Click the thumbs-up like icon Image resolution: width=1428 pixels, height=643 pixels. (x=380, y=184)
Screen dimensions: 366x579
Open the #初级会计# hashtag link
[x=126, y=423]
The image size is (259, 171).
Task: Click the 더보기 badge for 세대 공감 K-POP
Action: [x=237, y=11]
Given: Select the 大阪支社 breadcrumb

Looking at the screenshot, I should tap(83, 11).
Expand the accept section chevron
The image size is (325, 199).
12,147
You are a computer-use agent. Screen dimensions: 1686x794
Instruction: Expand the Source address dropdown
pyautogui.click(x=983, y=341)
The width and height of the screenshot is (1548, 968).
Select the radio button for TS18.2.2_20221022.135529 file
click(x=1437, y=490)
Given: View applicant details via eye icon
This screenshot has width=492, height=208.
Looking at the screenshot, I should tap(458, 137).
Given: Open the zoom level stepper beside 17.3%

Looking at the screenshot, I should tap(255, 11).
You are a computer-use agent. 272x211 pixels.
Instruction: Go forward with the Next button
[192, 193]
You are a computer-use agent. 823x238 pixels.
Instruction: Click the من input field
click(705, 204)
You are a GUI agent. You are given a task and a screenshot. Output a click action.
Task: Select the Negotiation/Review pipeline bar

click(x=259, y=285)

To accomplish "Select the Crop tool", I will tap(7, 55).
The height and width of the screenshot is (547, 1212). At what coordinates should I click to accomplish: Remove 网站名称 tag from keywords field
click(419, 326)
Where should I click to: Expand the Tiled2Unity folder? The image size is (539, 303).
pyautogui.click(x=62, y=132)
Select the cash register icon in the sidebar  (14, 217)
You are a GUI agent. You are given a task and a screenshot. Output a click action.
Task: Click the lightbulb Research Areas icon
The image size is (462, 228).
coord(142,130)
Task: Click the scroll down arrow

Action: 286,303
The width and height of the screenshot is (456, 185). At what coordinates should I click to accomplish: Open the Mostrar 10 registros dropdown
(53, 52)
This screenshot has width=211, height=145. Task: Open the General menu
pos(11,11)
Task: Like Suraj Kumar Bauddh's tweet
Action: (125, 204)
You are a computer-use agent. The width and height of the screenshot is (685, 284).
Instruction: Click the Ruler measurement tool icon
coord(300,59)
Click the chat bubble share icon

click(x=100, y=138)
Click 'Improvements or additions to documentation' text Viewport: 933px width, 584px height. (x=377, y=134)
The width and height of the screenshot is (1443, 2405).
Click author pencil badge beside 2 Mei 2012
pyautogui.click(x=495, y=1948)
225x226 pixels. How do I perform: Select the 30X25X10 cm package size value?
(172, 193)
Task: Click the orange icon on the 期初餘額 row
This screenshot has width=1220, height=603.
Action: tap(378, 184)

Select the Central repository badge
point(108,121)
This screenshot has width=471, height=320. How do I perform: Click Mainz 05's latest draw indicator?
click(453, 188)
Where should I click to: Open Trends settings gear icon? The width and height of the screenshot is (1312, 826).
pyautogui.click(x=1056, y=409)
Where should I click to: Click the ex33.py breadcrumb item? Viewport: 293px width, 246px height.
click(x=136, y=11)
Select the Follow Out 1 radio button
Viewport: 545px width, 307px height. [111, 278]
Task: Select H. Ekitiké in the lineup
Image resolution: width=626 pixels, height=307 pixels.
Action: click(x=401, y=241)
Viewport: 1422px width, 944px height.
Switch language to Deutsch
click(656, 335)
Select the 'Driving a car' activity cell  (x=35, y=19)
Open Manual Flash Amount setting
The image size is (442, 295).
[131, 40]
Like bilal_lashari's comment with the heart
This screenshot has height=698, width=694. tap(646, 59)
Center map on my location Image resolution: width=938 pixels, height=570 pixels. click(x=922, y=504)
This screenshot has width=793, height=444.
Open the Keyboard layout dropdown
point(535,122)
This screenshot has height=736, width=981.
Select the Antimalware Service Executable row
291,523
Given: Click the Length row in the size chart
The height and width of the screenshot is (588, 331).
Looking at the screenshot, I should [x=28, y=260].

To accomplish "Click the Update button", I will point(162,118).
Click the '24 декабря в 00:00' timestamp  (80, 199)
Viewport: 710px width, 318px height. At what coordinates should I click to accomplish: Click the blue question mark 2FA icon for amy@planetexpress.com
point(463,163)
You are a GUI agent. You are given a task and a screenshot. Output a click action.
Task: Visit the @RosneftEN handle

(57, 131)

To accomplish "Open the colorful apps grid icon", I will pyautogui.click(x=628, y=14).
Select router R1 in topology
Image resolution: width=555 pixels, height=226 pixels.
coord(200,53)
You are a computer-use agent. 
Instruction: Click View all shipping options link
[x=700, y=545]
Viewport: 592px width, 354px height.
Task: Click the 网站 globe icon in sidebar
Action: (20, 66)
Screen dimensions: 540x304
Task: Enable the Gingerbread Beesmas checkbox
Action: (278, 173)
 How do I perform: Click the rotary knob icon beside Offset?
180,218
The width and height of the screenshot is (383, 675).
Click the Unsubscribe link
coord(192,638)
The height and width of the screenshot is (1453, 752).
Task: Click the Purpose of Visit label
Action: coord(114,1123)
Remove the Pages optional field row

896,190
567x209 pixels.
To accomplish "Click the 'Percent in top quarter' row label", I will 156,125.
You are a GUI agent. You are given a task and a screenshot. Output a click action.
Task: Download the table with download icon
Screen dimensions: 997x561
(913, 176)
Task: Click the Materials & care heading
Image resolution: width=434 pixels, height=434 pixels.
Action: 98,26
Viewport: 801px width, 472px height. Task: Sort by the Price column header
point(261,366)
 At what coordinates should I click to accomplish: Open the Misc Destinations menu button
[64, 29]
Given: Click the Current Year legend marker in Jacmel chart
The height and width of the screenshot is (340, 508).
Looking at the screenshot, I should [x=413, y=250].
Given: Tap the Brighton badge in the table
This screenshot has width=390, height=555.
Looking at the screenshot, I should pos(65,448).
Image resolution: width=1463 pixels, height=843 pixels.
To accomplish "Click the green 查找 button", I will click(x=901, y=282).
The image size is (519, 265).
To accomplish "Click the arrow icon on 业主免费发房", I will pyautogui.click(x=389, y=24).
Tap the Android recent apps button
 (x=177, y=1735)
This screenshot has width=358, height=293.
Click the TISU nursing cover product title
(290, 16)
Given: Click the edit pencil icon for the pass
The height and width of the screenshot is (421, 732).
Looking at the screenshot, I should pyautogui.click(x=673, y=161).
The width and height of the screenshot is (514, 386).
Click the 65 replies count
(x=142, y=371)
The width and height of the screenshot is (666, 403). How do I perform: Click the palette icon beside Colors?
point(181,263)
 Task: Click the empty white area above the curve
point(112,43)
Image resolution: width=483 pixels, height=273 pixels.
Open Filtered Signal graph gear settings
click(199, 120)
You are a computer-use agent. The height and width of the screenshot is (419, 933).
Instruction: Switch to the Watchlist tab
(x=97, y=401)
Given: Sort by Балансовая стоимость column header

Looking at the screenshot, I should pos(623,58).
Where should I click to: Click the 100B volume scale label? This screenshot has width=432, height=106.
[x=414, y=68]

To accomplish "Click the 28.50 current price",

···

• [Problem details] Look above for the line with "At what coordinates should I click to accomplish: Open the Misc" and the line with "The width and height of the screenshot is (514, 386).". Write out those two lines and all the lines between them, exactly, and no others.

• [Written response]
 At what coordinates should I click to accomplish: Open the Misc Destinations menu button
[64, 29]
Given: Click the Current Year legend marker in Jacmel chart
The height and width of the screenshot is (340, 508).
Looking at the screenshot, I should [x=413, y=250].
Given: Tap the Brighton badge in the table
This screenshot has width=390, height=555.
Looking at the screenshot, I should pos(65,448).
Image resolution: width=1463 pixels, height=843 pixels.
To accomplish "Click the green 查找 button", I will click(x=901, y=282).
The image size is (519, 265).
To accomplish "Click the arrow icon on 业主免费发房", I will pyautogui.click(x=389, y=24).
Tap the Android recent apps button
 (x=177, y=1735)
This screenshot has width=358, height=293.
Click the TISU nursing cover product title
(290, 16)
Given: Click the edit pencil icon for the pass
The height and width of the screenshot is (421, 732).
Looking at the screenshot, I should pyautogui.click(x=673, y=161).
The width and height of the screenshot is (514, 386).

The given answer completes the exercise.